- [Records to process]
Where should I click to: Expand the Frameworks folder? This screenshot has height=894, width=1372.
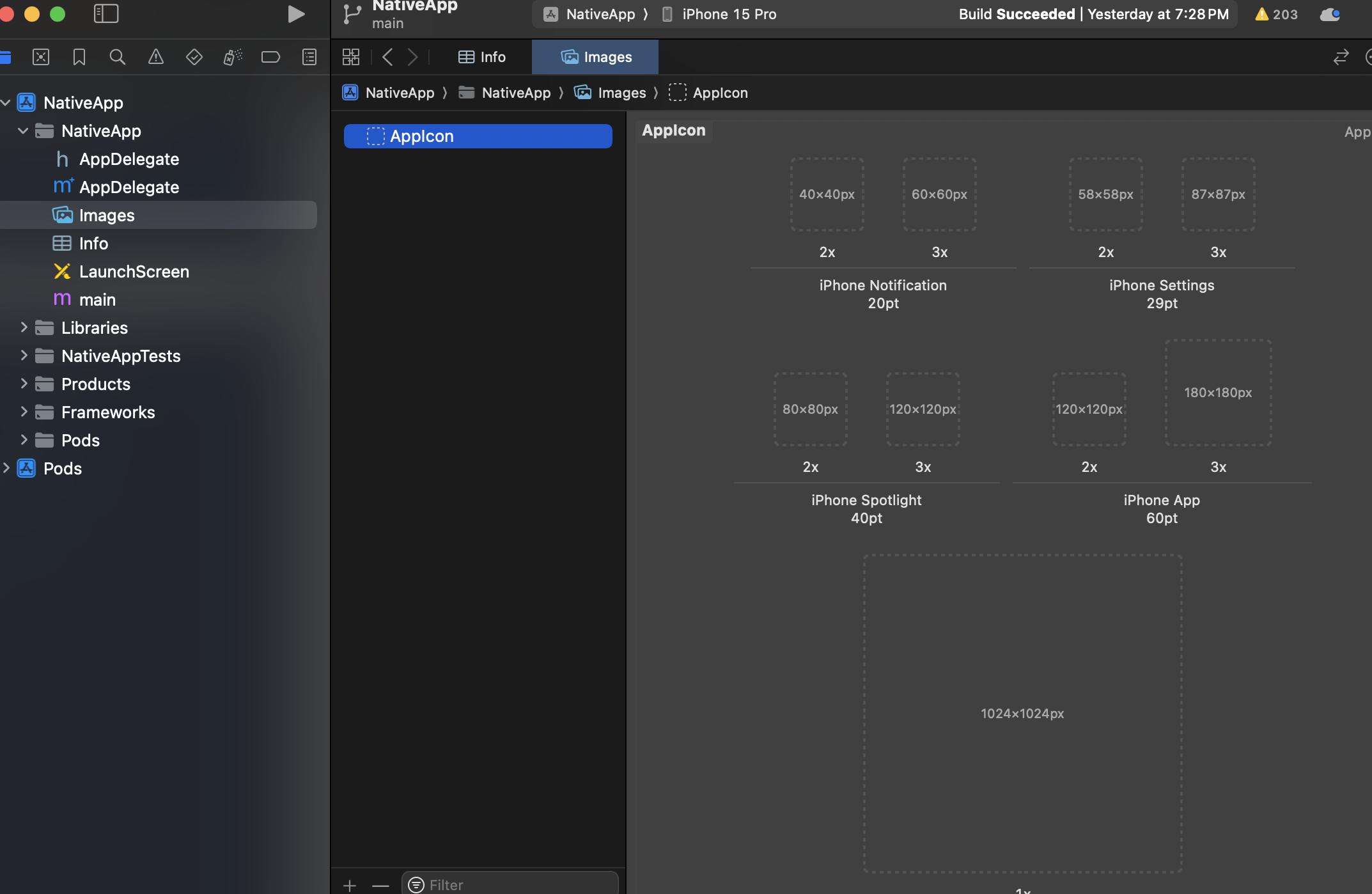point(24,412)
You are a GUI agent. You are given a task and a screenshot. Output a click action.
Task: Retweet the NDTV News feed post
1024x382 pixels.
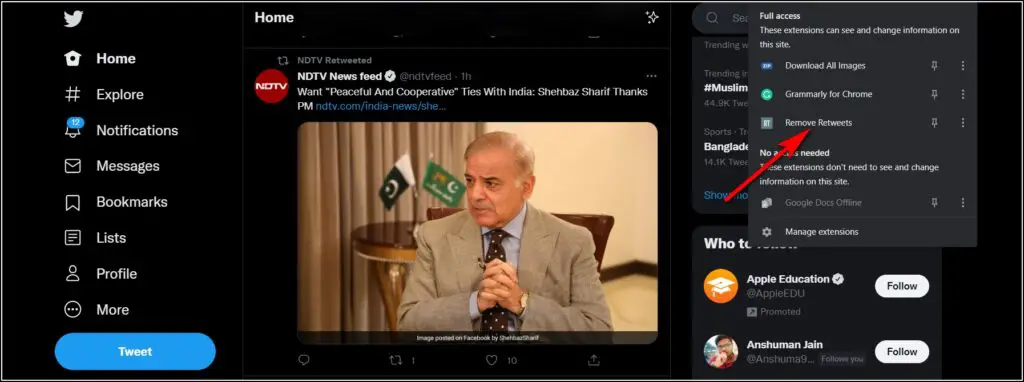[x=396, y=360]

- [Work required] Pictures stay out, but every record above is to be returned exactly.

- [Expected output]
Where should I click to: Expand the Frameworks folder? This screenshot has height=894, width=1372.
point(24,412)
You are a GUI agent. You are given a task and a screenshot. Output a click action.
Task: Retweet the NDTV News feed post
1024x382 pixels.
[x=396, y=360]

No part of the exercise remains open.